Items from a dataset:
(begin)

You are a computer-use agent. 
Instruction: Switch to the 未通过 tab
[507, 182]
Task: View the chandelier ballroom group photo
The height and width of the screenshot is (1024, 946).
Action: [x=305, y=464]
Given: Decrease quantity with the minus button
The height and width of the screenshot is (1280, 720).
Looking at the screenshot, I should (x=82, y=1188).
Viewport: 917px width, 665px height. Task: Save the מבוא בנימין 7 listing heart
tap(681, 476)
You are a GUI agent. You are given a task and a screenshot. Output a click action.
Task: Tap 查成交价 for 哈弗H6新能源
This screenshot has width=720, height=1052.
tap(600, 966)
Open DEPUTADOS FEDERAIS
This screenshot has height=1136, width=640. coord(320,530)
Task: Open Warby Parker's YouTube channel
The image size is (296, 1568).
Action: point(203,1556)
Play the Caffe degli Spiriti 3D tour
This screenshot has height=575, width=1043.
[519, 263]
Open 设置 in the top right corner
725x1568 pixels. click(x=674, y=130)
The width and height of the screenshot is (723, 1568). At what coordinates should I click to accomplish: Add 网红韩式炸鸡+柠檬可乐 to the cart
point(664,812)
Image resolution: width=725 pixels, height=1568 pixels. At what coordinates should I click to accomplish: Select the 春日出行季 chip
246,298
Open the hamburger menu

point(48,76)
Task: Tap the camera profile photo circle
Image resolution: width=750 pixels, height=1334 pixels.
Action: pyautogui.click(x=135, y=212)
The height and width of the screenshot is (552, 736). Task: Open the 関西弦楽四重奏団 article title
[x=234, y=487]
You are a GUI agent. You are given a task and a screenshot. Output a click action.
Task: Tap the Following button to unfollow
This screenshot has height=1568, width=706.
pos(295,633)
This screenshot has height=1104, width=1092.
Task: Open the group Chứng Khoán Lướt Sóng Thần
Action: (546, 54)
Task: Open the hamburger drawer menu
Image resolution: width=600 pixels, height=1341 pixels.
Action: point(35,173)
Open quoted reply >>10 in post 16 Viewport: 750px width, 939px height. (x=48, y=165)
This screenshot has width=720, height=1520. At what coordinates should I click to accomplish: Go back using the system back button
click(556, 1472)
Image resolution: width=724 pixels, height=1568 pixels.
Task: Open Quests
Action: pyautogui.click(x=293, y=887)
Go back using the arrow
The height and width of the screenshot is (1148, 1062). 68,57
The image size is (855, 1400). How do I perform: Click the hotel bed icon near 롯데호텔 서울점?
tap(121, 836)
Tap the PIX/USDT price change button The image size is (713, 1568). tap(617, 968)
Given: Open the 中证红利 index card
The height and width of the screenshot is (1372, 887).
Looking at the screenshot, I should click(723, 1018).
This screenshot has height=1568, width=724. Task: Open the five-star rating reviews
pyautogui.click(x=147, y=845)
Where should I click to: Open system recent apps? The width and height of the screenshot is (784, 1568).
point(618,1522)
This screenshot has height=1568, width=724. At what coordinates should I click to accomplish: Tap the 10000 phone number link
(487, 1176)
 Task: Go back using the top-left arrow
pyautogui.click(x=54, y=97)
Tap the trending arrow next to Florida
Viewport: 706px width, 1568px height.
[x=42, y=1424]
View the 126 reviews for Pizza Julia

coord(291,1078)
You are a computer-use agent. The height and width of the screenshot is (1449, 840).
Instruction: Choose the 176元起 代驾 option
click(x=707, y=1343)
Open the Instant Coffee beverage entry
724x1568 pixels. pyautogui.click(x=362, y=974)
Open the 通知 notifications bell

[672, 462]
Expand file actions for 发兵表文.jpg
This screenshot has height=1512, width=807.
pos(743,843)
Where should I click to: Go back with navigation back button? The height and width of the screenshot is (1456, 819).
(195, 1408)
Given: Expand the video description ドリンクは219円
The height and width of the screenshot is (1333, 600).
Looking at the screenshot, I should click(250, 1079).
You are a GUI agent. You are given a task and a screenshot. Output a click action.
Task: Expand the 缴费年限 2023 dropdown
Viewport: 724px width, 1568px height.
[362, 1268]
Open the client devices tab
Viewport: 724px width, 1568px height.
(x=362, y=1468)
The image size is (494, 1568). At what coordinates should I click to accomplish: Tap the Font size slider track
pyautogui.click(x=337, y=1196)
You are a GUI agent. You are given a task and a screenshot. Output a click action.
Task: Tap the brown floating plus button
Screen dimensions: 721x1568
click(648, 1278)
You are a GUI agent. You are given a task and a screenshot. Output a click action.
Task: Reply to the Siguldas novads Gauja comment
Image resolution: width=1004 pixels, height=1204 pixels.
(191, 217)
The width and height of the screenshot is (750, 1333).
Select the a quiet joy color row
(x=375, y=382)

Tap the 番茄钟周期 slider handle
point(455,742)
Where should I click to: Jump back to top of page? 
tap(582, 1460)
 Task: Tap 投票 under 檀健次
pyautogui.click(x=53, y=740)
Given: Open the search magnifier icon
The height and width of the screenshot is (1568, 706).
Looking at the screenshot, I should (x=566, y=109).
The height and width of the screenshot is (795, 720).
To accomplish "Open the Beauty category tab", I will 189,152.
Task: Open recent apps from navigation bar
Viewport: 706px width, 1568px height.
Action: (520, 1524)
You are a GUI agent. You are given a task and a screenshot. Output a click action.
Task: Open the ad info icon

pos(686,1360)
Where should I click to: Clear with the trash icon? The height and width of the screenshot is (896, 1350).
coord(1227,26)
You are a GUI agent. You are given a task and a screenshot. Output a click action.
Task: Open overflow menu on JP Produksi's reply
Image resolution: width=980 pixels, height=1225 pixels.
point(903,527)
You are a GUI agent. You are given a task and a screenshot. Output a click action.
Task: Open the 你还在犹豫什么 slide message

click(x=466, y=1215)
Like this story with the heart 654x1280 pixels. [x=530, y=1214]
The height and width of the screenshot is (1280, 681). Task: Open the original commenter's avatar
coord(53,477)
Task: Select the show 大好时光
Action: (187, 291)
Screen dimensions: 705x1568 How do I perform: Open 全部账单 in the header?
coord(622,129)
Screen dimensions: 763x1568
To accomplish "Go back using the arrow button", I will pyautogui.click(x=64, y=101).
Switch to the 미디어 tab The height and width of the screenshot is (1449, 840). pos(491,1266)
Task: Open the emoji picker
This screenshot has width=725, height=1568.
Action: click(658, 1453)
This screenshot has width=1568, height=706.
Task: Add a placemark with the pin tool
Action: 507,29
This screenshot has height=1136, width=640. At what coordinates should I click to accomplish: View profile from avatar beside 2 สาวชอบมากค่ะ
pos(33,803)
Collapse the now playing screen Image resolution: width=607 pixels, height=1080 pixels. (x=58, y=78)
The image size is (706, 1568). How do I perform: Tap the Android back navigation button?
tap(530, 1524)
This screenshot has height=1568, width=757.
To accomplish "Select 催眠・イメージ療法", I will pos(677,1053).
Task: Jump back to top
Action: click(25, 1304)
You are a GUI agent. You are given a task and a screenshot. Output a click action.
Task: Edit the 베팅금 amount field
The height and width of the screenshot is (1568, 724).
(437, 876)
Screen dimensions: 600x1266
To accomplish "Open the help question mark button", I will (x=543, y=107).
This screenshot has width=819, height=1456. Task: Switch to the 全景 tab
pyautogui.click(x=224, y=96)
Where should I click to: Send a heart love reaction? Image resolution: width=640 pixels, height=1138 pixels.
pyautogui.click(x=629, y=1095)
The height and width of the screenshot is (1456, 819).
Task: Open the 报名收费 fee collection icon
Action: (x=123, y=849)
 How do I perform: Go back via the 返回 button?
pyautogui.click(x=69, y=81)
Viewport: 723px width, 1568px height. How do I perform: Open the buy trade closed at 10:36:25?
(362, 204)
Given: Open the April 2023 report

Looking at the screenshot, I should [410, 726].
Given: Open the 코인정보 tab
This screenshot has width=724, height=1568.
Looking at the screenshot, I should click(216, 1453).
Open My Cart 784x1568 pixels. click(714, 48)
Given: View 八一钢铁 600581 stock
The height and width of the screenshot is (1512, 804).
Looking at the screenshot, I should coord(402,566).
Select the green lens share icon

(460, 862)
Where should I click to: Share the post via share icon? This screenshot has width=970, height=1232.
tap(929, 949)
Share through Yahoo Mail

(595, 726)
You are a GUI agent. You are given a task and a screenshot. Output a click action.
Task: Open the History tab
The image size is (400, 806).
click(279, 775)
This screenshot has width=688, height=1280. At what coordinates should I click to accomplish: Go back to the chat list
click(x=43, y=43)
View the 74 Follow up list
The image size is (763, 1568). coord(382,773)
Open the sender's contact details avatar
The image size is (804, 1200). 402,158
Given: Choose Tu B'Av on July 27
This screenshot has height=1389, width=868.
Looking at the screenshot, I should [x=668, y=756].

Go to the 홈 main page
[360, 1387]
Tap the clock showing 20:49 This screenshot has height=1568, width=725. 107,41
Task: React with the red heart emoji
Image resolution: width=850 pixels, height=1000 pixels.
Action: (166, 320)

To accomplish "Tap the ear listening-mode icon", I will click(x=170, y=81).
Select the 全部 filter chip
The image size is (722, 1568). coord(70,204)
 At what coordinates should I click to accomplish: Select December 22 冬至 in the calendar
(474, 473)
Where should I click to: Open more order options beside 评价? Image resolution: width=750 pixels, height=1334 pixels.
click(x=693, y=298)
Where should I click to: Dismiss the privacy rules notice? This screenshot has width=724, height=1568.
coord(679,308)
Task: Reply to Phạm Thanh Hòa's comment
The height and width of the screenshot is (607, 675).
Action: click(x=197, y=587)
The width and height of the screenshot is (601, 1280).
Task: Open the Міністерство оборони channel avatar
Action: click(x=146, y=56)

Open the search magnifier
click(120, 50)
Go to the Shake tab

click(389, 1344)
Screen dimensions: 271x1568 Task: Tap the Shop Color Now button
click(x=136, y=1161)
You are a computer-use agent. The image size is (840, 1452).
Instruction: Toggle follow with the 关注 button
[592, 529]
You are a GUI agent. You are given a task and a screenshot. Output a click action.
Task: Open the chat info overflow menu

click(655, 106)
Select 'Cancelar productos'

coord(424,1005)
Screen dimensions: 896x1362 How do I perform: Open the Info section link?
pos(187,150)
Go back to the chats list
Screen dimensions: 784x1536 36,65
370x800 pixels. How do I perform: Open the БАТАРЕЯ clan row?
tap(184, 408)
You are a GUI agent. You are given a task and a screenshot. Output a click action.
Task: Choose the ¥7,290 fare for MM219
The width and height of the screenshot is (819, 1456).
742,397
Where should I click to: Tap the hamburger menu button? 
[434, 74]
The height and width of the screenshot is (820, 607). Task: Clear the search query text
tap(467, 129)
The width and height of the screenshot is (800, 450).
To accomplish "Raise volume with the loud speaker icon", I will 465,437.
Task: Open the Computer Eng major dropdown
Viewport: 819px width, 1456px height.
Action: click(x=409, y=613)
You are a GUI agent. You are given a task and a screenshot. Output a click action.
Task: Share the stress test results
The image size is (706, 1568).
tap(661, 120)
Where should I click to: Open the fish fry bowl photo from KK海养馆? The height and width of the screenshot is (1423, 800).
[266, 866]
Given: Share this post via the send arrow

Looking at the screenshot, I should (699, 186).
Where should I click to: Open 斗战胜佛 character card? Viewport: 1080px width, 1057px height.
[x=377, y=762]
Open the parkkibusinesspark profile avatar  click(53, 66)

(end)

Copy out every line from the start of the records through the line containing "Action: [x=305, y=464]", requests included. Adjust each coordinate in the answers by adding -111 to it.

** COMPLETE RESPONSE **
You are a computer-use agent. 
Instruction: Switch to the 未通过 tab
[396, 71]
Task: View the chandelier ballroom group photo
The height and width of the screenshot is (1024, 946).
Action: [x=194, y=353]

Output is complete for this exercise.